Umverteilung ist keine Lösung!

Aktuell wird berichtet, dass der Präsident des Bundeskriminalamtes, Holger Münch, das Armutsgefälle in Europa für die Wohnungseinbruchkriminalität in Deutschland verantwortlich macht. Ähnlich hatte sich bereits hinsichtlich anderer Delikte der scheidende Innenminister von Baden-Württemberg, Reinhold Gall (SPD), in der Vergangenheit geäußert.

Wenn man solche Bekanntmachungen vernimmt, gewinnt man den Eindruck, dass kriminelle Handlungen von Armen und Bedürftigen als ganz normal hingenommen werden müssen und womöglich nur mittels von Umverteilung bekämpft werden können. Mit der aktuellen Forderung der Grünen nach einer Vermögenssteuer wird dann quasi ein Beitrag zur Kriminalprävention geleistet.

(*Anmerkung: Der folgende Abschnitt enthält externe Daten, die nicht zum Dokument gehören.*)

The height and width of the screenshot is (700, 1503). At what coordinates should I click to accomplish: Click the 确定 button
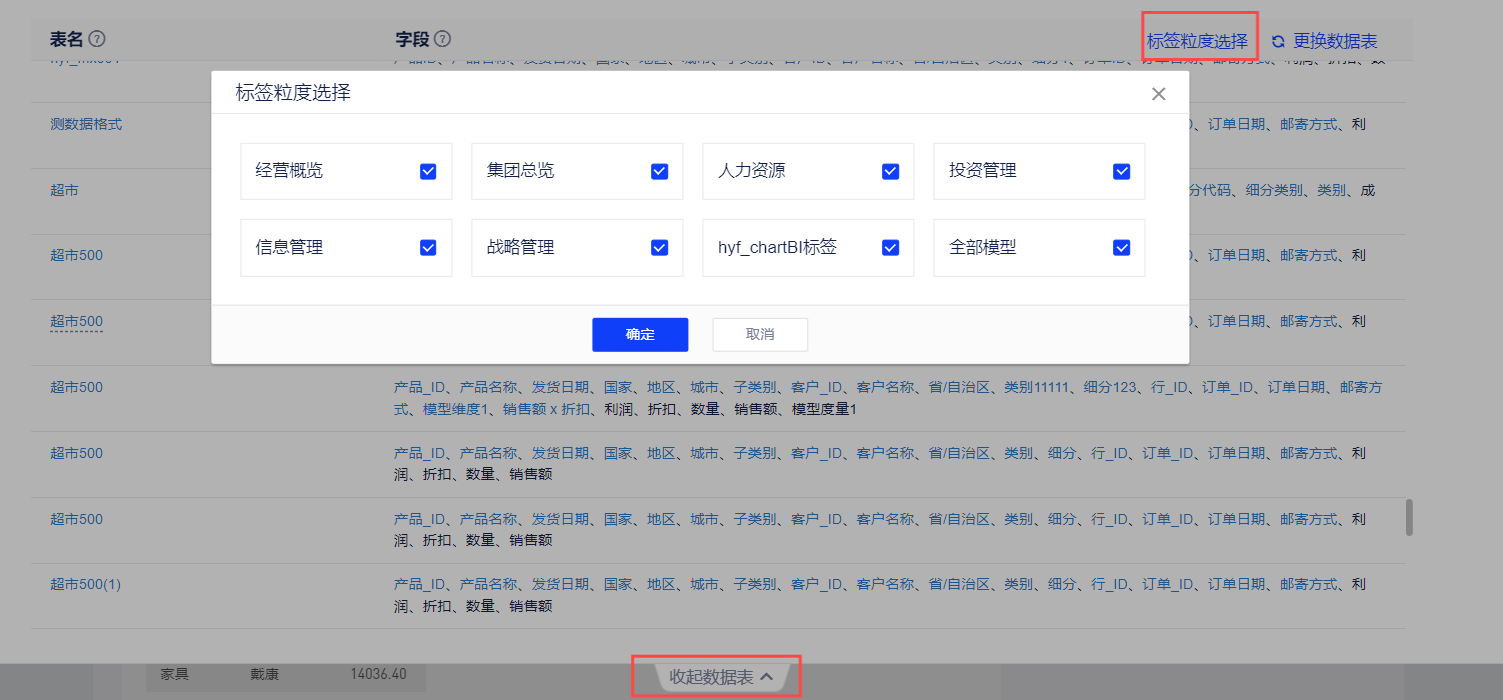640,334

Die Behauptung, dass Armut zu Kriminalität führt, stimmt nicht und lässt sich auch empirisch nicht belegen (Schwind, Kriminologie, 20. Auflage 2010, § 12 Rn. 21). Zahlreichen armen Menschen gelingt es in ganz Europa, sich anzupassen und einzuschränken (vgl. Schwind, Kriminologie, 20. Auflage 2010, § 12 Rn. 21). Kriminalität entsteht nicht durch Armut, sondern vielmehr durch ein unterentwickeltes Unrechtsbewusstsein und fehlenden inneren Halt (vgl. Schwind, Kriminologie, 20. Auflage 2010, § 12 Rn. 22). Wenn Armut hinzukommt, führt dies allenfalls dazu, dass die letzten einer kriminellen Karriere entgegenstehenden inneren Barrieren noch überwunden werden (vgl. Schwind, Kriminologie, 20. Auflage 2010, § 12 Rn. 23).

Wenn der Präsident des Bundeskriminalamts uns weismachen möchte, dass Wohnungseinbrüche ihre Grundlage in einem Armutsgefälle in Europa finden, ist das gefährlich, weil er offensichtlich die Grundlagen der Kriminalitätsbekämpfung nicht kennt: Nicht Umverteilung, sondern Erziehung und Anleitung zur Normakzeptanz können Kriminalität verhindern. Zudem werden die dramatischen Auswirkungen eines Wohnungseinbruchs (sozusagen als soziale Investitionen) relativiert und mithin die Opfer verhöhnt, wenn wir uns mit solchen einfachen Erklärungsversuchen abspeisen lassen.